Monday, August 9, 2010

Making the Sermon: Standing Up, Praising God

Yesterday I preached a sermon titled Standing Up, Praising God. The sermon text was Luke 13:10-17, the story of the bent woman who was healed by Jesus on the Sabbath. This text grabbed hold of me about four weeks ago. In fact, I thought I was going to preach it on the third Sunday in July, but the Spirit wouldn't let me. It wasn't ready and there was another word for the people. That is to say, I had done a close reading of the text in several translation and done a word study in the Greek several weeks ago.

Earlier this week I returned to the next. Even though I had worked through the text, new insight appeared. I wrote them down in my preaching journal and waited for the sermon to come.

Wednesday: read text, take notes, no sermon.

Thursday, read text, take notes, still no sermon.

Friday: read text, take notes, three sermons.

Saturday: read text, read commentaries, take notes, still three sermons.

Ok, how does one go from having no sermons to having three sermons? I literally had three different titles and three different ways to approach the text. The question was, God, in which direction would you have for me to go? I was preaching two services, so technically I could have preached two messages. Surely there didn't seem enough time to prepare two messages. Plus, for Sunday service, I like to have my message ready by Friday. Sure, I get fresh words on Saturday and will not hesitate to edit, but I am not one who likes to write a whole sermon the night before it is preached. For real God, I need to know something.

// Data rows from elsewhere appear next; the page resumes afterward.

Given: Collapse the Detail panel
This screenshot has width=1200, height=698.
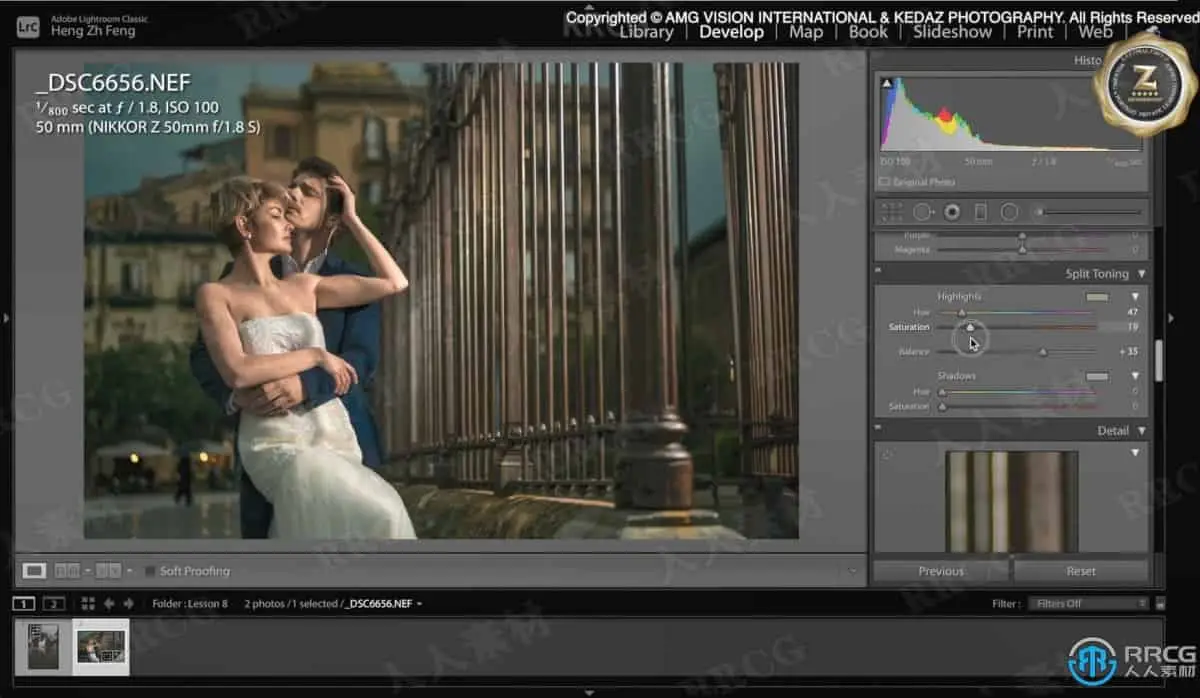Looking at the screenshot, I should click(1141, 431).
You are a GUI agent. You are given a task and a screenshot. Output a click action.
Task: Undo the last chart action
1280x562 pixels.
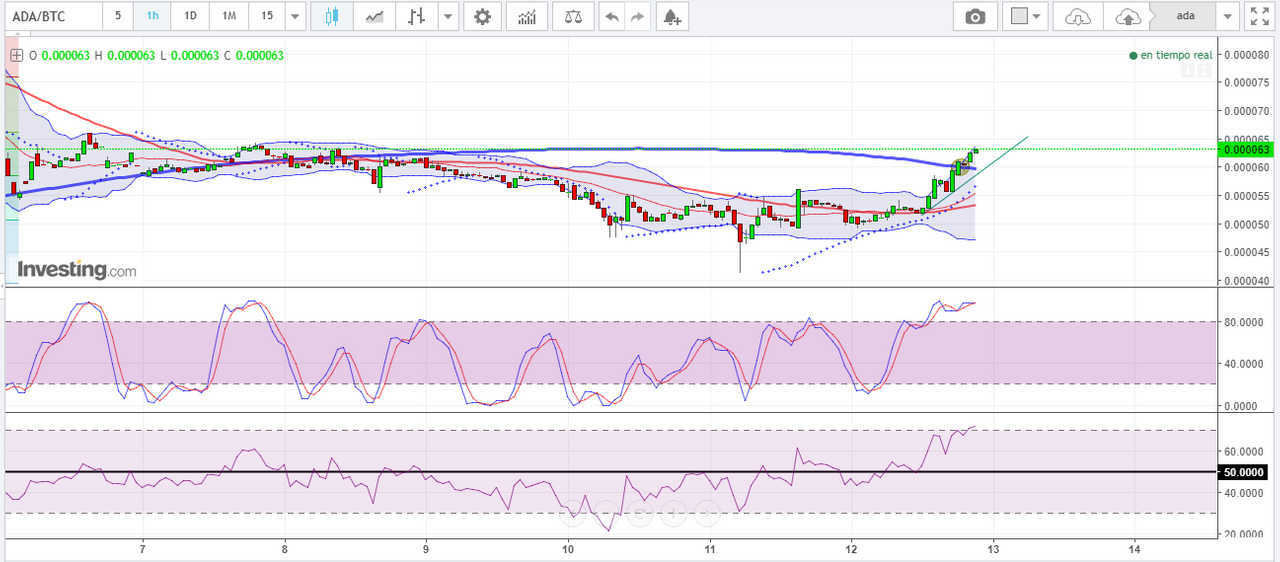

I decided to give God a break. I packed up my stuff, got in the car, and made my way to Panera Bread. Surely, surely my ten minute drive was enough time for God to speak. Plus, I needed to get out of the house. Although working at home is good for me, since sermons are written for people to hear, sometimes I need to be in a place where I can see and hear real live people when I am preparing my messages. It reminds me that these messages are not neutral words being flung in the air, but that peoples lives are in the balance and they need to hear "what thus saith the Lord."

So God, what's it gonna be?

(d) none of the above...

When I got in the car, my husbands car that I loooove to drive, Ron Kenoly's "Mourning into Dancing" was playing. Just as I heard the words, You turned my mourning into dancing again, you lifted my sorrow. I can't keep silent, I must sing for His joy has come, it hit me. These are the words of praise, based on Psalm 30:11, that the woman in the text may have uttered after being touched by Jesus. I knew then that I needed to tell her story. I needed to give her voice, as she is mostly silent in the text (with the exception of unquoted praise). I knew that someone in the congregation was bound and needed to know that just a touch from Jesus is enough to set them free.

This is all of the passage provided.